-------- RECORD SET

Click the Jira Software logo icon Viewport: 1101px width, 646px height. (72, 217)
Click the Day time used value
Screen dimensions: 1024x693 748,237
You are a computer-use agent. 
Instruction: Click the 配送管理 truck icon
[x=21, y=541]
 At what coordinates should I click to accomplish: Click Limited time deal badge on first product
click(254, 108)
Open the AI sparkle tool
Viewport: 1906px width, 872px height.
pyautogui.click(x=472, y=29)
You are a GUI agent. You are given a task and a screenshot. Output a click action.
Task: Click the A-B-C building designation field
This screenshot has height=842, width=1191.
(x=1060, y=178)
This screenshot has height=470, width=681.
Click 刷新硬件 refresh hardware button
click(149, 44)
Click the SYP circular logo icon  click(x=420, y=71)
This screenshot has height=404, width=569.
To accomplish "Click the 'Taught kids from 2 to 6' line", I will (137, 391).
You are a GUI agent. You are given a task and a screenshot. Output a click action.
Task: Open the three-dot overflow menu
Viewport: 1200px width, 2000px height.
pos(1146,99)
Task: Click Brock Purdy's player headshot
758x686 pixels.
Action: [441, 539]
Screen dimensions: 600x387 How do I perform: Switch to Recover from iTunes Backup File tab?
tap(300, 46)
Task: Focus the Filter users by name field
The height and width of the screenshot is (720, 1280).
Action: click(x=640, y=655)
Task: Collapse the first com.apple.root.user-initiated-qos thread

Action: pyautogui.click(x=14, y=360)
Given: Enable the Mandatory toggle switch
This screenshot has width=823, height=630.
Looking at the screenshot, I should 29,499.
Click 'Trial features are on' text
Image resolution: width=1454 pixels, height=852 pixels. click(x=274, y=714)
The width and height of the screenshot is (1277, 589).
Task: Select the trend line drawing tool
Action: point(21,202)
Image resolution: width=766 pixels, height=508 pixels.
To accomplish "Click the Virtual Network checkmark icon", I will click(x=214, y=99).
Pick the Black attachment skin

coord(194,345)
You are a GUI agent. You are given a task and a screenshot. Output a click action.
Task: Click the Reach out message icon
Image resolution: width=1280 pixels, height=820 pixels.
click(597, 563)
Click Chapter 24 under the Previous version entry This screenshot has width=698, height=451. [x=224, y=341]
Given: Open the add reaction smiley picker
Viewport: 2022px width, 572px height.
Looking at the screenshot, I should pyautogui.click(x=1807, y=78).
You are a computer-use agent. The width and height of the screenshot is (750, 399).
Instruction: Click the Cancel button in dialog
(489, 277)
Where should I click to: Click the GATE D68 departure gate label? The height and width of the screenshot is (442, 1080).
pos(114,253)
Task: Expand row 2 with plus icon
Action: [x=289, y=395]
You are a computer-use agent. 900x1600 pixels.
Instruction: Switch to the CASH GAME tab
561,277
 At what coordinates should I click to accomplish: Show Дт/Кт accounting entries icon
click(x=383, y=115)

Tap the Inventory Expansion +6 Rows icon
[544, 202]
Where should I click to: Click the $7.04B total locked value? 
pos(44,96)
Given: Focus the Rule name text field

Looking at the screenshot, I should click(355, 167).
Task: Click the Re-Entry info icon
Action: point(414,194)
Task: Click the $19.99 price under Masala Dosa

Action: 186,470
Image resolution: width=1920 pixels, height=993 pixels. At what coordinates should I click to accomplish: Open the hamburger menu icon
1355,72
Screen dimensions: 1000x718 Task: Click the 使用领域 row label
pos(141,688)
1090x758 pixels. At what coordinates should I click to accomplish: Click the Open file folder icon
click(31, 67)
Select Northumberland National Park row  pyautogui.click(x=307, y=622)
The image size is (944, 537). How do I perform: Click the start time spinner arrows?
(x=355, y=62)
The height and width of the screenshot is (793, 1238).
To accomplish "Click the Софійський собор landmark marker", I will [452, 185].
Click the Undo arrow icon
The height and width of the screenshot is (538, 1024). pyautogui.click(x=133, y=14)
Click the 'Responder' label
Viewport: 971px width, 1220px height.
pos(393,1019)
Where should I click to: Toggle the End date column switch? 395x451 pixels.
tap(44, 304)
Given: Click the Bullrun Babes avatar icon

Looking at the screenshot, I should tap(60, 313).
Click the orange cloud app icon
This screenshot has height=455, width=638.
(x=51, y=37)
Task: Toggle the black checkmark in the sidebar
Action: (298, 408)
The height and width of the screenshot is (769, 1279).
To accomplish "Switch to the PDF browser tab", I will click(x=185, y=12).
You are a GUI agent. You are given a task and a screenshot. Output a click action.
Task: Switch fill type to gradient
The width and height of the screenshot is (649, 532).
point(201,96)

----------------

▸ **PROBLEM STATEMENT**:
A complete answer gives every line of the records holding "computer".

▸ **TASK ANSWER**:
You are a computer-use agent. 
You are a computer-use agent. The width and height of the screenshot is (750, 399).
You are a computer-use agent. 900x1600 pixels.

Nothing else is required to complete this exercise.